As Sunday's Dallas Marathon approaches, here are some tips for running in what is forecast to be unseasonably warm weather:
- Make sure you're drinking plenty of water in the days leading up to the race.
- Do a urine check - if it's light yellow (like lemonade) you know that you are well hydrated.
- Don't drink too much during the race.
- When it's hot, some runners get so concerned about avoiding dehydration that they drink constantly.
- Drinking too much water can lead to a dangerous condition called hyponatremia, or low blood sodium concentration.
- Drink when your mouth is dry and you feel thirsty, or no more than 8 ounces of fluid every 20 minutes.
- Scale back your race goals.
- Pushing too hard despite the heat is one of the biggest causes of heat-related illnesses.
- Get extra salt.
- Eat some salty foods, like pretzels, or sprinkle some salt on your food, in the days leading up to your race.

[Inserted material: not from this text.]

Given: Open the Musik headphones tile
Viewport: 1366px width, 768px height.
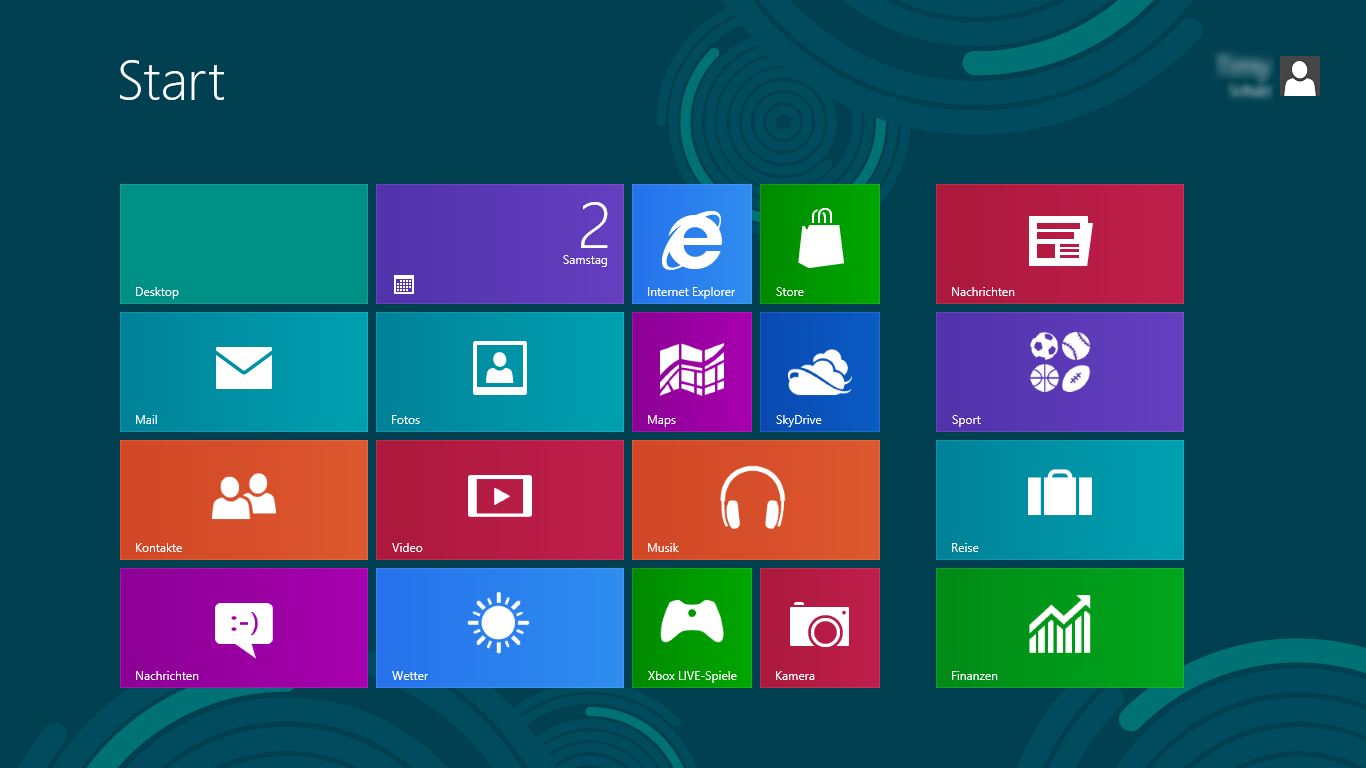Looking at the screenshot, I should (755, 500).
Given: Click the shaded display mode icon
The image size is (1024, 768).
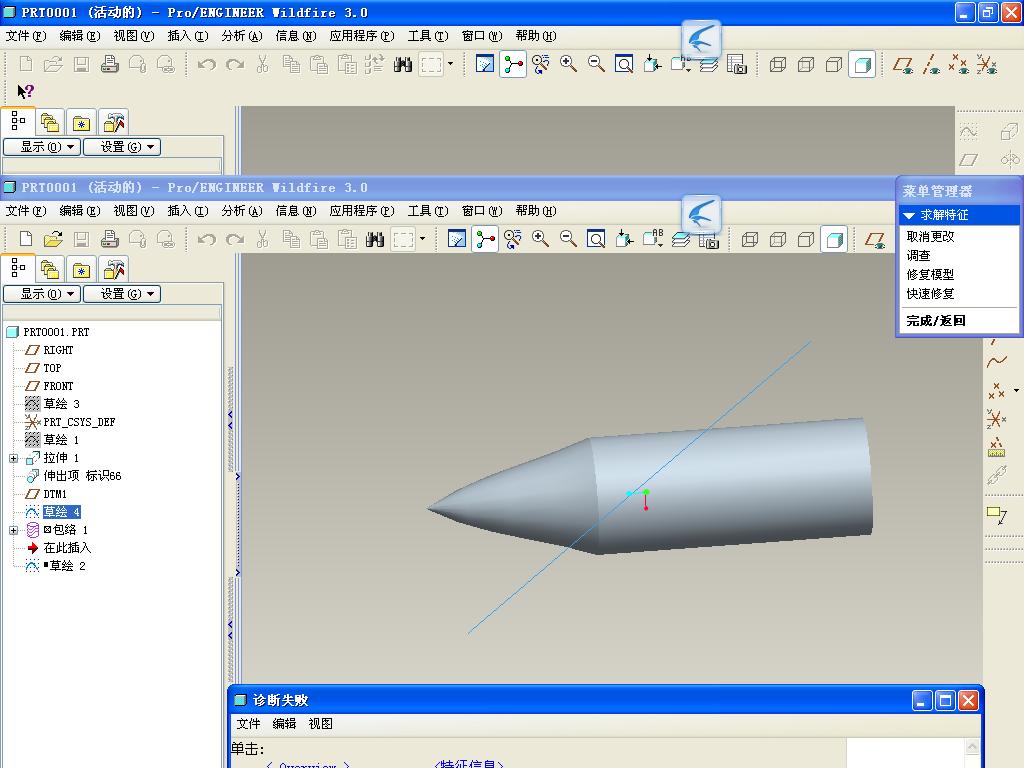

- Wet down your head and upper body.
- If you're overheating, splash water on your head and body to cool down quickly.
- Be careful about getting too wet, because soaked clothes can be heavy and wet socks can lead to foot blisters.
- Seek help if you don't feel right.
- If you're feeling symptoms of a heat-related illness — such as lightheadedness, goosebumps, nausea, chills — stop at a medical station along the race course or at the finish line.
- Don't try to be tough and think you should just keep pushing through it.